• [Exercise description]
Take the line that contains "Task: Click the" and every line below it to the end of the entries, and give them again exactly, leaving out any pictures.

• [Task material]
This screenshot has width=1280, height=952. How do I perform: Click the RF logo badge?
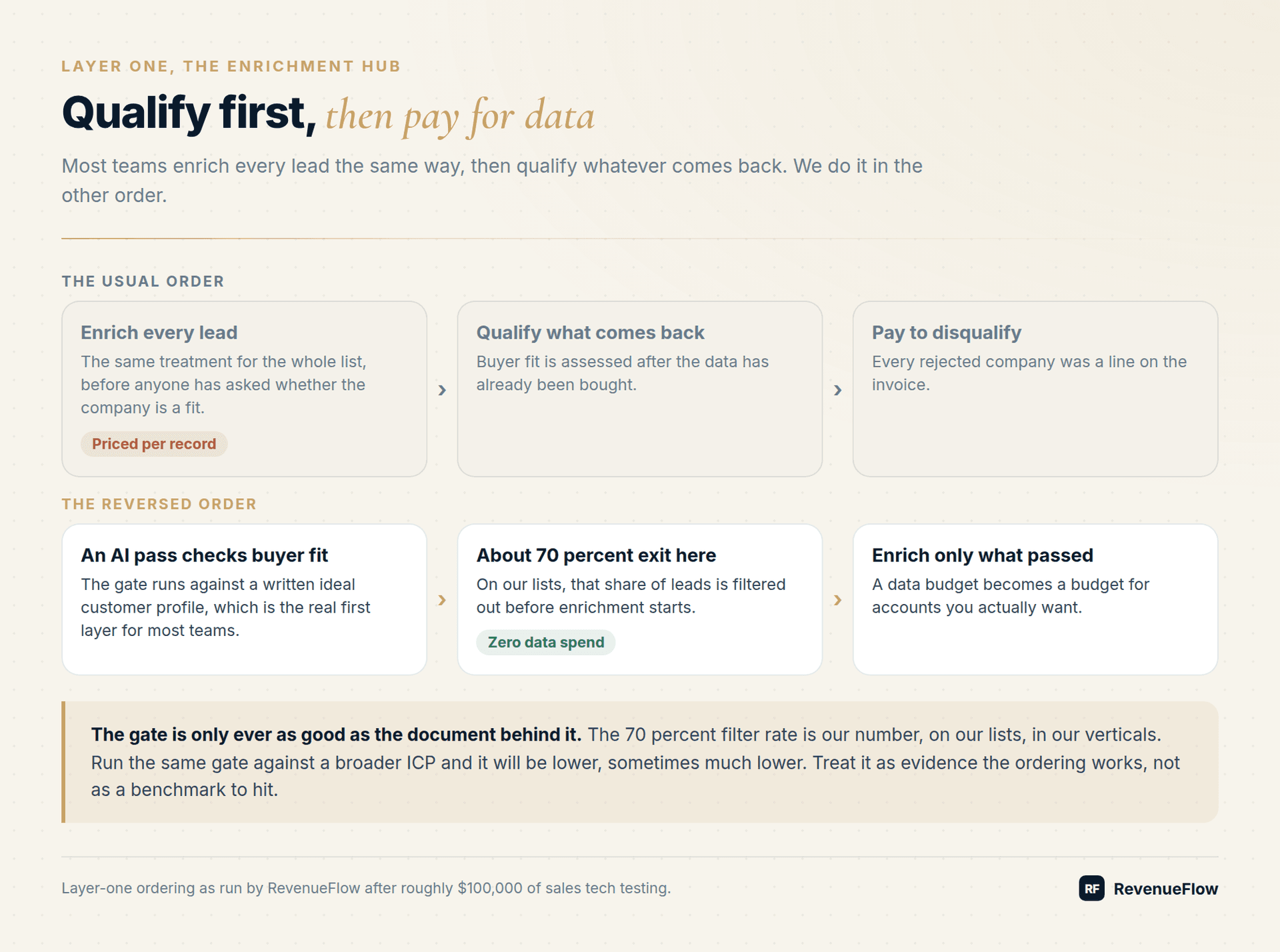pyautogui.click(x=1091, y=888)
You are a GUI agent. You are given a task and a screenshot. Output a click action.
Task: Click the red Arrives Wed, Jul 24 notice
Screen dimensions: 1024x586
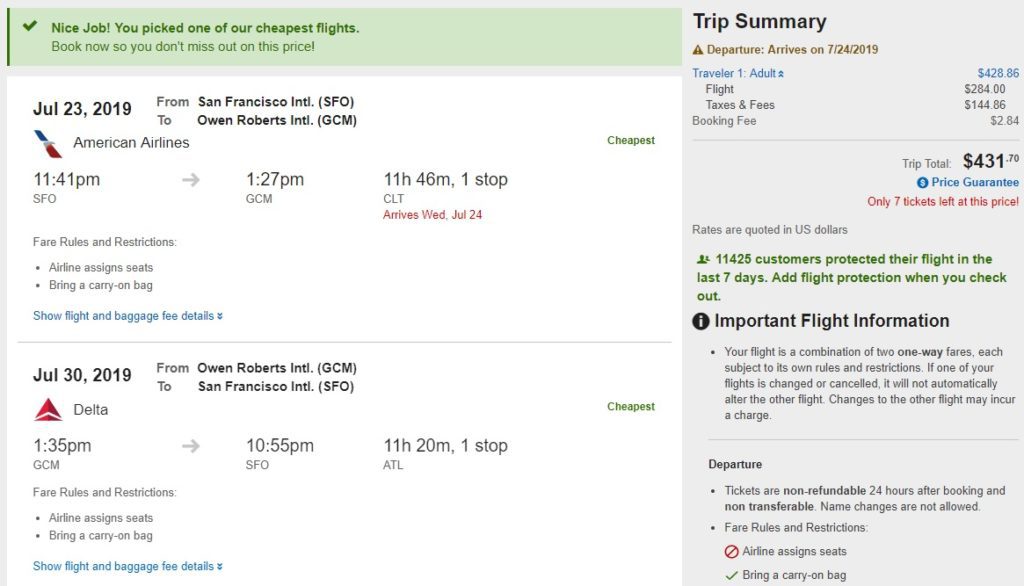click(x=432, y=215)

• [Response]
Task: Click the red Arrives Wed, Jul 24 notice
Screen dimensions: 1024x586
click(x=432, y=215)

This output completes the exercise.